• [ACTIVITY] Each of the entries should be retyped precisely as it appears.

#### STORED DATA ####

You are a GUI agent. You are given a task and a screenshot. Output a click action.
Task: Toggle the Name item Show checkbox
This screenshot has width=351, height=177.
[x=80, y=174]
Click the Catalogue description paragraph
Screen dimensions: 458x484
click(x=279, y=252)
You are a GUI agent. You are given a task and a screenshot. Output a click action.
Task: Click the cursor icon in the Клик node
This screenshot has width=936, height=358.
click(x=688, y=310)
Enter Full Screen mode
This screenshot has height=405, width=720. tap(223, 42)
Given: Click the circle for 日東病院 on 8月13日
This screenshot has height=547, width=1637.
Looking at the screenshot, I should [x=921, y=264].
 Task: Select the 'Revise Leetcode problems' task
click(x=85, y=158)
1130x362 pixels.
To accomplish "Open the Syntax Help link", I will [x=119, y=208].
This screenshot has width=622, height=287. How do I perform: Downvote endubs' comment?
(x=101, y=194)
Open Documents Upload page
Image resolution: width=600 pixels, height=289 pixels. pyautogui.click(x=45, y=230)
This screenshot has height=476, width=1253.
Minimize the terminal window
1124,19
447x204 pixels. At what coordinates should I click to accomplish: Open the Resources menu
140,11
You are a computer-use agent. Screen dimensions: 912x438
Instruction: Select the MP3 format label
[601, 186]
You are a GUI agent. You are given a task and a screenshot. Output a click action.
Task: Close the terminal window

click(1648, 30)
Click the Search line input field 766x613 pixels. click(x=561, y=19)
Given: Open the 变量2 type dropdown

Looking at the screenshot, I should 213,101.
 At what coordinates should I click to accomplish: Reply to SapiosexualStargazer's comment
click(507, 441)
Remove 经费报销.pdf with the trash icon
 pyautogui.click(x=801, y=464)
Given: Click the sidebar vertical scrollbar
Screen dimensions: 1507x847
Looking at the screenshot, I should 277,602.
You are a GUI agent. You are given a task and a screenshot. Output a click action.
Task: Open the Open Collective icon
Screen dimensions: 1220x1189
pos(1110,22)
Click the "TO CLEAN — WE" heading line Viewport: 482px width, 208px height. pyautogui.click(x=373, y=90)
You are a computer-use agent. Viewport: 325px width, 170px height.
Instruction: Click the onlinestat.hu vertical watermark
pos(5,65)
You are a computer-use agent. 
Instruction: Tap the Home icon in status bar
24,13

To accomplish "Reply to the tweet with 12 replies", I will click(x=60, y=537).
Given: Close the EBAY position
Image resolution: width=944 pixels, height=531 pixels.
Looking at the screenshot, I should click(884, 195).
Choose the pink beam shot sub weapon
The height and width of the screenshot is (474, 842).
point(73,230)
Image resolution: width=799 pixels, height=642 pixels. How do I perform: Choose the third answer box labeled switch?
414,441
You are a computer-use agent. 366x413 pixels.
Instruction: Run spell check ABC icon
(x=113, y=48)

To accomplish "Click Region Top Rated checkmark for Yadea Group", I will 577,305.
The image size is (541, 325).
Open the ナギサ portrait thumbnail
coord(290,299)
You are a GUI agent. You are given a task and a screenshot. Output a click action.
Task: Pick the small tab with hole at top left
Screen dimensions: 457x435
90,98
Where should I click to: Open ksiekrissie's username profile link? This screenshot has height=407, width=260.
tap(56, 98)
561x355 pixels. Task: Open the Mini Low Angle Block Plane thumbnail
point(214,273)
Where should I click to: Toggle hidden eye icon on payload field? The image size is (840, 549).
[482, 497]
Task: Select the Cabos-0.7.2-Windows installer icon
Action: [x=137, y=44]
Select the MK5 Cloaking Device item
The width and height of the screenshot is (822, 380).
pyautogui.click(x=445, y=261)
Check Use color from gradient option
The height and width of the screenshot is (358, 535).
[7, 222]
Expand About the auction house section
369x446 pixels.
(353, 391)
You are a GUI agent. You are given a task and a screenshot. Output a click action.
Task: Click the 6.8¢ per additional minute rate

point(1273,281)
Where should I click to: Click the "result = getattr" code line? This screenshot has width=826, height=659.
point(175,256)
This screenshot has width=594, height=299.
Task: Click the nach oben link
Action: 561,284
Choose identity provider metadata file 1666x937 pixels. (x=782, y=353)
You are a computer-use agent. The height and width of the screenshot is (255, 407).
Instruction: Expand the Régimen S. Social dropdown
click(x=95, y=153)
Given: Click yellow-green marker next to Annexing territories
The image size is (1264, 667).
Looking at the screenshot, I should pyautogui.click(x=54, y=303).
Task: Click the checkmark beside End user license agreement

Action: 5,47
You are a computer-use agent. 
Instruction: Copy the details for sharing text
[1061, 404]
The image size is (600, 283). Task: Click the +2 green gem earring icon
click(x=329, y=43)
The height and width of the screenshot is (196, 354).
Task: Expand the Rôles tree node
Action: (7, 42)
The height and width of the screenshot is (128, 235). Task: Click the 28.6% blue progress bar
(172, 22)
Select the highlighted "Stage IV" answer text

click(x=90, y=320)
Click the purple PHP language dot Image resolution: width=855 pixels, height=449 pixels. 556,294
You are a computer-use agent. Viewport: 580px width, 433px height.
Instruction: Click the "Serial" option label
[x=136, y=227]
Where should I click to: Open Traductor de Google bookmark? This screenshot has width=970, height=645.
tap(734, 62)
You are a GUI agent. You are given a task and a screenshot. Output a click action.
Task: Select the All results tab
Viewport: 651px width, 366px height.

####

• [COMPLETED TASK]
You are a GUI agent. You are given a task and a screenshot. Output a click action.
Task: Toggle the Name item Show checkbox
This screenshot has width=351, height=177.
[x=80, y=174]
Click the Catalogue description paragraph
Screen dimensions: 458x484
click(x=279, y=252)
You are a GUI agent. You are given a task and a screenshot. Output a click action.
Task: Click the cursor icon in the Клик node
This screenshot has width=936, height=358.
click(x=688, y=310)
Enter Full Screen mode
This screenshot has height=405, width=720. tap(223, 42)
Given: Click the circle for 日東病院 on 8月13日
This screenshot has height=547, width=1637.
Looking at the screenshot, I should [x=921, y=264].
 Task: Select the 'Revise Leetcode problems' task
click(x=85, y=158)
1130x362 pixels.
To accomplish "Open the Syntax Help link", I will [x=119, y=208].
This screenshot has width=622, height=287. How do I perform: Downvote endubs' comment?
(x=101, y=194)
Open Documents Upload page
Image resolution: width=600 pixels, height=289 pixels. pyautogui.click(x=45, y=230)
This screenshot has height=476, width=1253.
Minimize the terminal window
1124,19
447x204 pixels. At what coordinates should I click to accomplish: Open the Resources menu
140,11
You are a computer-use agent. Screen dimensions: 912x438
Instruction: Select the MP3 format label
[601, 186]
You are a GUI agent. You are given a task and a screenshot. Output a click action.
Task: Close the terminal window

click(1648, 30)
Click the Search line input field 766x613 pixels. click(x=561, y=19)
Given: Open the 变量2 type dropdown

Looking at the screenshot, I should 213,101.
 At what coordinates should I click to accomplish: Reply to SapiosexualStargazer's comment
click(507, 441)
Remove 经费报销.pdf with the trash icon
 pyautogui.click(x=801, y=464)
Given: Click the sidebar vertical scrollbar
Screen dimensions: 1507x847
Looking at the screenshot, I should 277,602.
You are a GUI agent. You are given a task and a screenshot. Output a click action.
Task: Open the Open Collective icon
Screen dimensions: 1220x1189
pos(1110,22)
Click the "TO CLEAN — WE" heading line Viewport: 482px width, 208px height. pyautogui.click(x=373, y=90)
You are a computer-use agent. Viewport: 325px width, 170px height.
Instruction: Click the onlinestat.hu vertical watermark
pos(5,65)
You are a computer-use agent. 
Instruction: Tap the Home icon in status bar
24,13

To accomplish "Reply to the tweet with 12 replies", I will click(x=60, y=537).
Given: Close the EBAY position
Image resolution: width=944 pixels, height=531 pixels.
Looking at the screenshot, I should click(884, 195).
Choose the pink beam shot sub weapon
The height and width of the screenshot is (474, 842).
point(73,230)
Image resolution: width=799 pixels, height=642 pixels. How do I perform: Choose the third answer box labeled switch?
414,441
You are a computer-use agent. 366x413 pixels.
Instruction: Run spell check ABC icon
(x=113, y=48)

To accomplish "Click Region Top Rated checkmark for Yadea Group", I will 577,305.
The image size is (541, 325).
Open the ナギサ portrait thumbnail
coord(290,299)
You are a GUI agent. You are given a task and a screenshot. Output a click action.
Task: Pick the small tab with hole at top left
Screen dimensions: 457x435
90,98
Where should I click to: Open ksiekrissie's username profile link? This screenshot has height=407, width=260.
tap(56, 98)
561x355 pixels. Task: Open the Mini Low Angle Block Plane thumbnail
point(214,273)
Where should I click to: Toggle hidden eye icon on payload field? The image size is (840, 549).
[482, 497]
Task: Select the Cabos-0.7.2-Windows installer icon
Action: [x=137, y=44]
Select the MK5 Cloaking Device item
The width and height of the screenshot is (822, 380).
pyautogui.click(x=445, y=261)
Check Use color from gradient option
The height and width of the screenshot is (358, 535).
[7, 222]
Expand About the auction house section
369x446 pixels.
(353, 391)
You are a GUI agent. You are given a task and a screenshot. Output a click action.
Task: Click the 6.8¢ per additional minute rate

point(1273,281)
Where should I click to: Click the "result = getattr" code line? This screenshot has width=826, height=659.
point(175,256)
This screenshot has width=594, height=299.
Task: Click the nach oben link
Action: 561,284
Choose identity provider metadata file 1666x937 pixels. (x=782, y=353)
You are a computer-use agent. The height and width of the screenshot is (255, 407).
Instruction: Expand the Régimen S. Social dropdown
click(x=95, y=153)
Given: Click yellow-green marker next to Annexing territories
The image size is (1264, 667).
Looking at the screenshot, I should pyautogui.click(x=54, y=303).
Task: Click the checkmark beside End user license agreement

Action: 5,47
You are a computer-use agent. 
Instruction: Copy the details for sharing text
[1061, 404]
The image size is (600, 283). Task: Click the +2 green gem earring icon
click(x=329, y=43)
The height and width of the screenshot is (196, 354).
Task: Expand the Rôles tree node
Action: (7, 42)
The height and width of the screenshot is (128, 235). Task: Click the 28.6% blue progress bar
(172, 22)
Select the highlighted "Stage IV" answer text

click(x=90, y=320)
Click the purple PHP language dot Image resolution: width=855 pixels, height=449 pixels. 556,294
You are a computer-use agent. Viewport: 580px width, 433px height.
Instruction: Click the "Serial" option label
[x=136, y=227]
Where should I click to: Open Traductor de Google bookmark? This screenshot has width=970, height=645.
tap(734, 62)
You are a GUI agent. You are given a task and a screenshot. Output a click action.
Task: Select the All results tab
Viewport: 651px width, 366px height.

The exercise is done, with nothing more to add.